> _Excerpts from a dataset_
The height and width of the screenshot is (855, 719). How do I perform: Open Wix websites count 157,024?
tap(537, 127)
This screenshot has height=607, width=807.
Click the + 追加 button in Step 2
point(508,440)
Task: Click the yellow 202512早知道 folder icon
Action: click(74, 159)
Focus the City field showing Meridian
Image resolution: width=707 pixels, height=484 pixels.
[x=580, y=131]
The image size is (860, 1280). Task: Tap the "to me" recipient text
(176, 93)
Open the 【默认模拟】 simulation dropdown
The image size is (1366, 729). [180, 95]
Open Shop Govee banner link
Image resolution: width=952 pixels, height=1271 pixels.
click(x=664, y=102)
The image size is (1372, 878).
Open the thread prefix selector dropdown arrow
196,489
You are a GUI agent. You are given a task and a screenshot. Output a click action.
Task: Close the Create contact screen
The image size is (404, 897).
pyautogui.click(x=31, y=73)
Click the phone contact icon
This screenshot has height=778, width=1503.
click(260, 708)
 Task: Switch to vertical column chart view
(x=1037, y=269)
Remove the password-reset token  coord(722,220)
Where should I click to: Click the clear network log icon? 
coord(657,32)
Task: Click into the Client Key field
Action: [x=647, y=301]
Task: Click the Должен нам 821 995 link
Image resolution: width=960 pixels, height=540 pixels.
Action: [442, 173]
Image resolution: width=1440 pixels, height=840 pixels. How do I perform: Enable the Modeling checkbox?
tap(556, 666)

> _Your objective_
Copy the line containing "Image resolution: width=1440" and every line after it, through the last line of the records. Include nothing else.

> _Your response_
Image resolution: width=1440 pixels, height=840 pixels. How do I perform: Enable the Modeling checkbox?
tap(556, 666)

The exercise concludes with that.